MATERIAL SHOWN:
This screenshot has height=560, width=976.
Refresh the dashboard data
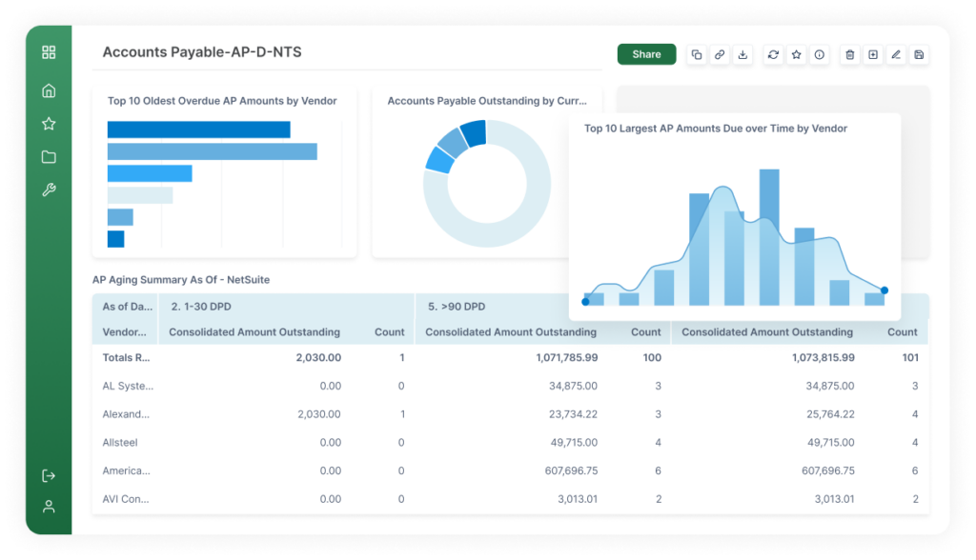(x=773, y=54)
...
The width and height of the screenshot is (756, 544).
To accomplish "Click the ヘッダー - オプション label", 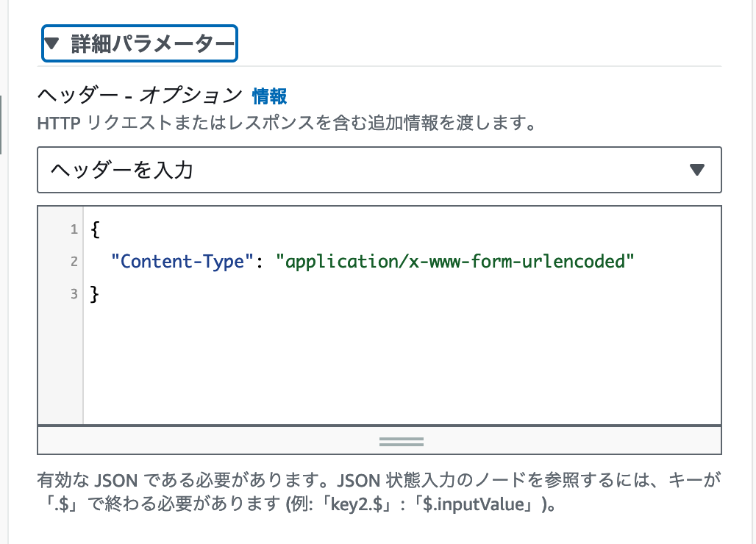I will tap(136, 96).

PROBLEM STATEMENT:
Pull every line containing the word "screenshot" out of the material and copy it.

EXERCISE RESULT:
This screenshot has height=560, width=976.
The width and height of the screenshot is (756, 544).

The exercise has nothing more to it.